FastX works for LAN or WAN access, and is optimized for Remote Linux X Windows, and can be used if the default SSH X11 tunneling does not provide adequate performance.

Data Transfer Nodes (DTN)

ssh and scp are not the most optimized tool for large data transfers. bbcp and/or globus are better choices. There are two Data Transfer Nodes available for this:

dtn01.slac.stanford.edu
dtn02.slac.stanford.edu

For more information, see https://confluence.slac.stanford.edu/display/SCSPub/Transferring+Data .

SSH between a non-SLAC machine and a SLAC machine

You can ssh from offsite to rhel6-64, iris, or centos7.  You will be prompted for your SLAC password. This method works fine.

If you want to use "passwordless" authentication, using ssh host keys will not be very useful since that will not provide you with an AFS token. If you have an AFS home directory on your SLAC linux computer, you will get logged in, but you will not have write access since you do not get an AFS token.  Instead of ssh host keys, you can use Kerberos (GSSAPI) Authentication by doing the following:

  1. Turn on GSSAPI options in your ~/.ssh/config file.

    # Specifies whether user authentication based on GSSAPI is allowed.
    GSSAPIAuthentication yes
    
    # Forward (delegate) credentials to the server.                   
    GSSAPIDelegateCredentials yes
    
  2. On your non-SLAC machine:

    kinit --renew || kinit --renewable userid@SLAC.STANFORD.EDU
    

    replace 'userid' with your SLAC username, and replace 'machine' with a slac machine (eg, centos7.slac.stanford.edu).

  3. Then each time before you ssh (or at least once per day), renew your Kerberos ticket with this command (if the renew fails, then you will be prompted to enter your password to get a new Kerberos ticket).

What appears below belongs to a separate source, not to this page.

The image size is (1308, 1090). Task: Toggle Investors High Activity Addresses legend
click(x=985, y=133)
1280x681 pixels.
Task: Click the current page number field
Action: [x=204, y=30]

As long as your ticket remains renewable and hasn't expired, you can renew it for a longer period without having to enter your password again.

    kinit --renew || kinit --renewable userid@SLAC.STANFORD.EDU
    
  4. You can run the 'klist' command on your remote machine to view your Kerberos ticket:

    klist
    

    'klist -v' will show more details.

  5. Now you can ssh to slac using Kerberos GSSAPI Authentication:

    ssh userid@machine.slac.stanford.edu
    

If your ssh attempt to SLAC just hangs for a long time, that probably means your Kerberos ticket has expired.  You can run 'klist' to verify that.  You can run 'kdestroy' and then your ssh attempt won't hang (but you will be prompted to authenticate using a password).